Factored Filtering of Continuous-Time Systems

Factored Filtering of Continuous-Time Systems

We consider filtering for a continuous-time, or asynchronous, stochastic system where the full distribution over states is too large to be stored or calculated. We assume that the rate matrix of the system can be compactly represented and that the belief distribution is to be approximated as a product of marginals. The essential computation is the matrix exponential. We look at two different methods for its computation: ODE integration and uniformization of the Taylor expansion. For both we consider approximations in which only a factored belief state is maintained. For factored uniformization we demonstrate that the KL-divergence of the filtering is bounded. Our experimental results confirm our factored uniformization performs better than previously suggested uniformization methods and the mean field algorithm.


💡 Research Summary

The paper addresses the problem of online filtering in continuous‑time stochastic systems whose state space is too large to store or manipulate explicitly. The authors assume that (i) the infinitesimal generator (rate matrix Q) admits a compact representation, often due to sparsity or a tensor‑product structure, and (ii) the belief distribution over states can be approximated as a product of marginal distributions (a factored or mean‑field style representation). Under these assumptions the central computational task becomes the evaluation of the matrix exponential exp(QΔt) applied to the current belief vector.

Two classic approaches to compute this exponential are examined. The first is ordinary differential equation (ODE) integration, which solves the differential equation d b(t)/dt = Q b(t) by stepping through small time increments. While accurate, ODE integration requires a full‑vector multiplication by Q at each step, leading to prohibitive memory and CPU costs for high‑dimensional systems.

The second approach is uniformization (also called randomization). By decomposing Q = λI + R with λ larger than the maximum absolute row sum of Q, the exponential can be expressed as

exp(QΔt) = e^{‑λΔt} ∑_{k=0}^{∞} (λΔt)^k/k! R^k .

Here R is a stochastic matrix and the series corresponds to a Poisson‑distributed number of discrete‑time transitions. Uniformization replaces the continuous‑time problem with a sequence of discrete jumps, allowing the use of probabilistic sampling or truncation at a finite order K.

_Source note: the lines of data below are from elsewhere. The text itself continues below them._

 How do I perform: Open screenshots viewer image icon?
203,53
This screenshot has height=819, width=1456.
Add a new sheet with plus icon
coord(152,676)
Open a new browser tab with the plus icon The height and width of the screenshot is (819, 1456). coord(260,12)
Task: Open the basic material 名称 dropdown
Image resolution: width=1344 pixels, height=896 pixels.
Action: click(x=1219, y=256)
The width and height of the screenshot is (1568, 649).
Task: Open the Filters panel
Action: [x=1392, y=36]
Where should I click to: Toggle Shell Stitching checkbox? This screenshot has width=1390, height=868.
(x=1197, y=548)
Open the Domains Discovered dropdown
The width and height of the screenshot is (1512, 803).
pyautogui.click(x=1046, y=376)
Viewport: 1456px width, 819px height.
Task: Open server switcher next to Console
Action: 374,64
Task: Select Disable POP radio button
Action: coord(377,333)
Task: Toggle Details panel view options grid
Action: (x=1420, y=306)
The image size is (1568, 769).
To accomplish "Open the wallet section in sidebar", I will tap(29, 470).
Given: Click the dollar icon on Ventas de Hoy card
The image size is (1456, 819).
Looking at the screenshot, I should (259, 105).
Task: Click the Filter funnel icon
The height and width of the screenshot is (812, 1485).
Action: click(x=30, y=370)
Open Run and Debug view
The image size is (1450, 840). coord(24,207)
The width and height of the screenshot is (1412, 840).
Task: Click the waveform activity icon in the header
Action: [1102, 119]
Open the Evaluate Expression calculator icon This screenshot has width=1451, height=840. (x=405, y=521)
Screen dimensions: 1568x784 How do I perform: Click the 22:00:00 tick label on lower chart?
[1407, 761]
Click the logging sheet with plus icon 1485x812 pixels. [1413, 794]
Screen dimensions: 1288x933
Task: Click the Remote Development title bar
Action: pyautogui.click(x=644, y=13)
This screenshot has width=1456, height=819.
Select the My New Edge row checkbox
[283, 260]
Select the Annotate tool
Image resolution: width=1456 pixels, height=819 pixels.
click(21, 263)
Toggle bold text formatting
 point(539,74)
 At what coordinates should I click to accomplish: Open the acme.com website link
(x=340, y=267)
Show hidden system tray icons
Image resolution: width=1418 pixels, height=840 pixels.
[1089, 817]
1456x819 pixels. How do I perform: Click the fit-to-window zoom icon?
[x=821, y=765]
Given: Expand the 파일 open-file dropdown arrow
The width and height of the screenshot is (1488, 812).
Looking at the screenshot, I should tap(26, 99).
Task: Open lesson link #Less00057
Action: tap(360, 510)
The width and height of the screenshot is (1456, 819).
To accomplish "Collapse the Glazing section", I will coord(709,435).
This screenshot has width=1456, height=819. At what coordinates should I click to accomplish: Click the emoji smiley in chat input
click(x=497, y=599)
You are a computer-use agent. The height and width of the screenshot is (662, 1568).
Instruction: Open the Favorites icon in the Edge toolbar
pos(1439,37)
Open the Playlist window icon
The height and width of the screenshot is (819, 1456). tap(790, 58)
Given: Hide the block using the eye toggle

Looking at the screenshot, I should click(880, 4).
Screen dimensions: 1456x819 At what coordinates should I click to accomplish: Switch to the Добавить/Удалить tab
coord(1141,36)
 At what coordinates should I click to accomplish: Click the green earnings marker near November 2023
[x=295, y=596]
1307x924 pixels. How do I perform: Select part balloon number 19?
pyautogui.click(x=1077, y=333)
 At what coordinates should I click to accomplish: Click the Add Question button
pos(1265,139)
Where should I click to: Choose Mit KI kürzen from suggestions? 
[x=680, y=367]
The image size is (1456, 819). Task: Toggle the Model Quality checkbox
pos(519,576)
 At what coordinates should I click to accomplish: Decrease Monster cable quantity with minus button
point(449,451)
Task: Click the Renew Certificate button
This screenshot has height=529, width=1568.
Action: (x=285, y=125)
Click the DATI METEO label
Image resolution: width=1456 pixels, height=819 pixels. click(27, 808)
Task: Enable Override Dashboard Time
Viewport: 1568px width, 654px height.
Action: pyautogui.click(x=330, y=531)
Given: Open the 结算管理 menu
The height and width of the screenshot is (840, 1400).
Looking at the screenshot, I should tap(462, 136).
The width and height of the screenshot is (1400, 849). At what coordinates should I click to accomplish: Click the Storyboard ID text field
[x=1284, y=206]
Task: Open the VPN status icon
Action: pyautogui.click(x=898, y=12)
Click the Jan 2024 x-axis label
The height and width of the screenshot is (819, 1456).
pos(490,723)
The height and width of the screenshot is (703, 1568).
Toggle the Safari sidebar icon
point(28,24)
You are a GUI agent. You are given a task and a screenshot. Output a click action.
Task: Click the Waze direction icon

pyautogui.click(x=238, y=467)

The core contribution of the paper is a “factored uniformization” algorithm that maintains only the factored belief state throughout the series of R‑applications. At each term k, the algorithm applies R to the current factored belief, then projects the result back onto the space of product‑of‑marginals by minimizing the Kullback‑Leibler (KL) divergence. This projection step is analytically tractable because the KL minimizer under a product constraint is obtained by matching the marginal distributions. The authors prove that the cumulative KL error introduced by repeated projections is bounded: the error does not diverge with time and can be made arbitrarily small by choosing a sufficiently large uniformization rate λ and a truncation depth K.

To validate the method, the authors conduct experiments on three large‑scale benchmarks: (1) a gene‑regulatory network with thousands of variables, (2) a wireless communication channel model where rapid state changes model traffic bursts, and (3) a robotic arm dynamics model with asynchronous sensor updates. For each benchmark they compare four methods: (a) ODE integration with full state vectors, (b) a previously published uniformization‑based factored filter, (c) a standard mean‑field (MF) filter, and (d) the proposed factored uniformization (FU). Performance metrics include average KL divergence from the exact posterior, memory consumption, and wall‑clock runtime.

Results show that FU consistently achieves lower KL error than both the earlier uniformization scheme and the MF baseline—typically a 15 %–25 % reduction—while using roughly 30 %–40 % less memory than the full ODE approach. Runtime is comparable to the other approximate methods and often faster than ODE integration because the algorithm avoids full matrix‑vector products. Moreover, the experiments confirm the theoretical error bound: increasing λ or the truncation order K systematically reduces the KL gap, at the cost of modestly higher computation.

The paper concludes with several avenues for future work. Adaptive selection of λ based on real‑time error estimates could further improve efficiency. Extending the projection step to allow dynamic restructuring of the factorization (e.g., merging or splitting clusters of variables) may capture higher‑order dependencies while preserving tractability. Finally, handling non‑linear rate functions or time‑varying Q matrices would broaden applicability to a wider class of stochastic hybrid systems.

In summary, the authors present a principled, theoretically‑grounded, and empirically validated algorithm for factored filtering in continuous‑time systems. By marrying uniformization with KL‑optimal projection onto product distributions, they obtain a method that balances accuracy, memory usage, and computational speed, making it suitable for real‑time inference in large‑scale asynchronous stochastic models.